A fronte della situazione attuale, mancano per la salute mentale (come più complessivamente per la disabilità) specifiche e puntali indicazioni su modalità di intervento e azioni per garantire la continuità terapeutica. Le direttive governative e regionali si limitano a restringere l’operatività dei servizi (la chiusura dei centri diurni e semi-residenziali, prima realizzata a macchia di leopardo, è ora estesa dal Cura Italia a tutto il paese), le indicazioni sull’assistenza domiciliare sono vaghe, spesso inefficaci e prive di logica terapeutica. Le misure di sostegno a distanza sono ancora tutte da mettere in campo, e spesso addirittura contraddittorie (dal dipartimento salute mentale della Napoli 1, per esempio, in una circolare del 19 marzo si afferma che “un intervento a distanza – videochiamata, telefonata, collegamento skype – rappresenta una modalità di prendersi cura ma non può essere considerato una prestazione sanitaria di cura”, escludendo, di fatto, le attività in remoto per trattamenti come logopedia e psicoterapia dai setting assistenziali attivabili dai centri di riabilitazione, innanzitutto quelli per minori).
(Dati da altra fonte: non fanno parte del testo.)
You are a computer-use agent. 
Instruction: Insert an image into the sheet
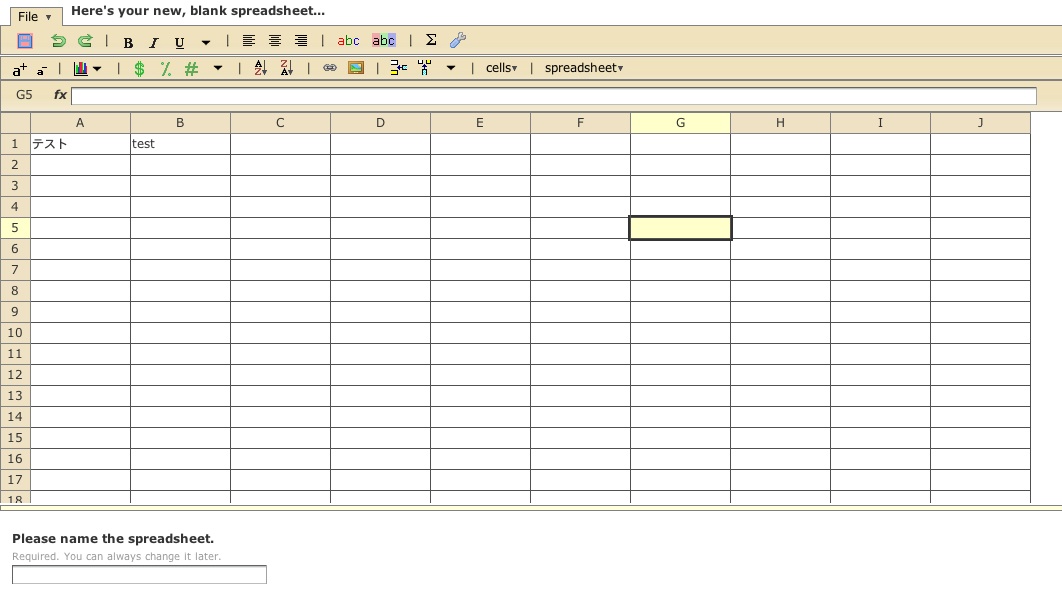click(355, 68)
Restano aperti i Centri di salute mentale, è vero, ma la maggior parte svolge un’azione estremamente contingentata, per lo più limitata alle situazioni in cui è inevitabile la somministrazione in loco dei farmaci o si rende improcrastinabile una prima accoglienza, tra l’altro resa ancora più complessa dalla assoluta carenza di adeguati mezzi di protezione individuale, con i pochi a disposizione tenuti spesso “in riserva” per le esigenze di eventuali trattamenti sanitari obbligatori (una carenza che limita ulteriormente gli interventi domiciliari, ridotti, nei fatti, ai casi indifferibili). Per ora si segnala una grande collaborazione e responsabilità da parte degli utenti, che in alcuni casi stanno aiutando loro un sistema che sembra allo sbando, ma certo, procrastinandosi la situazione emergenziale, aumenteranno le difficoltà quotidiane. Il peso dell’assistenza psichiatrica torna così a cadere quasi interamente sulle spalle delle famiglie. E la situazione non migliora se spostiamo lo sguardo sui servizi residenziali.
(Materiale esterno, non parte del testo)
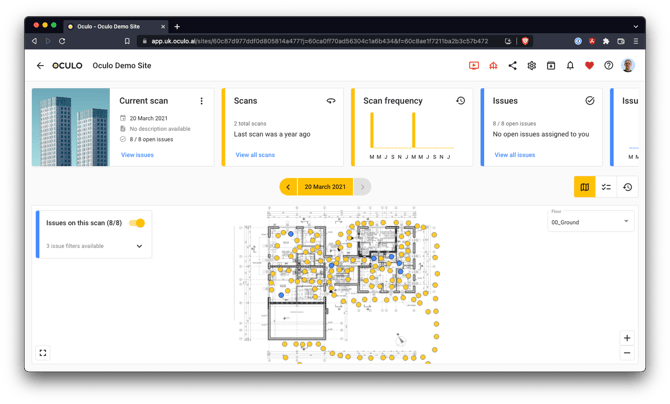This screenshot has height=404, width=670.
Task: Click the share icon in header
Action: coord(512,66)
Zico Perani, storico operatore che lavora nella frontiera bergamasca in una comunità di accoglienza ha scritto un post a cui abbiamo “rubato” il titolo di questo articolo: “[…] noi che operiamo in queste comunità ci aspettavamo che gli organi preposti si mettessero in contatto, mentre pare che ci nascondano e non ci scorgano nella loro mente. Qui si vede ancora il discrimine, quasi come fosse naturale, la persona con disturbo psichico al tempo di questo virus non conta”.
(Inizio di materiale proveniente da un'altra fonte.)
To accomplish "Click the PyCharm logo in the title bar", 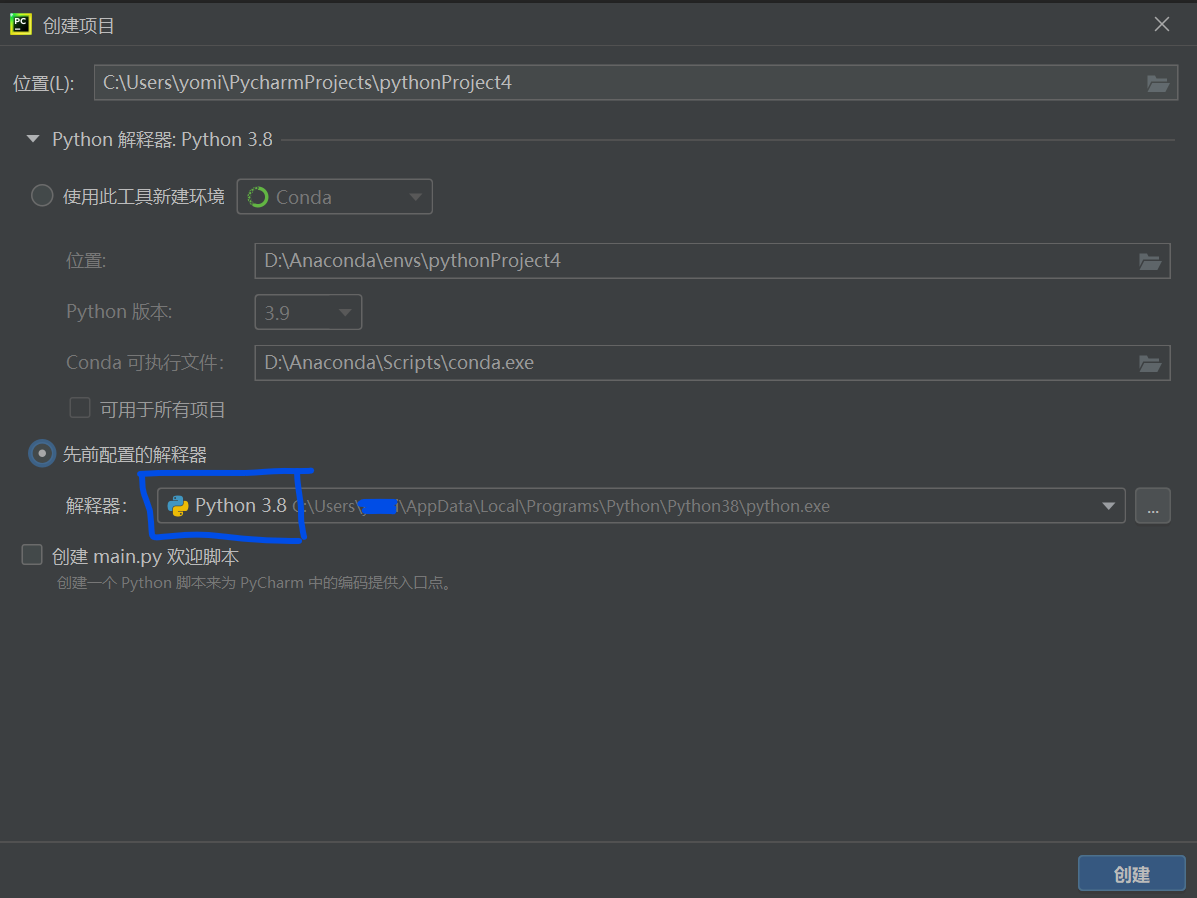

Nelle strutture residenziali, sia quelle per anziani che quelle per disabili, dall’inizio di questa crisi sono vietati i periodici ritorni presso il domicilio, ma anche le visite. Sulla pagina “Voci dal manicomio”, alcuni operatori di una struttura residenziale napoletana hanno scritto: “Ci adoperiamo per ridurre le uscite esterne ed evitare uno sciagurato contagio che potrebbe essere letale per i nostri vecchietti, ex manicomiali, ex opg, ex territoriali, insomma tutti quegli ex di qualcuno o qualcosa che la società ci erutta addosso e che vorrebbe chiusi per sempre e lontani. […] Ma un test preventivo nelle strutture residenziali al fine di monitorare ed eventualmente prevenire qualche focolaio, no? Sembra che stia passando la convinzione che, volente o nolente, gli anziani debbano sacrificarsi su questi nuovi altari della politica, della sanità, della produzione, della società globalizzata ai meri fini del profitto”. Già, perché sono tanti gli anziani che in tutta Italia si stanno contagiando e stanno morendo nelle Rsa, invisibili nel glaciale conteggio statistico che rende le morti numeri, cancellando volti e storie. E, con loro, corrono grandi rischi anche gli operatori che continuano il lavoro di assistenza, si contagiano, si ammalano, a volte muoiono, ma pure loro sembrano figli di un virus minore.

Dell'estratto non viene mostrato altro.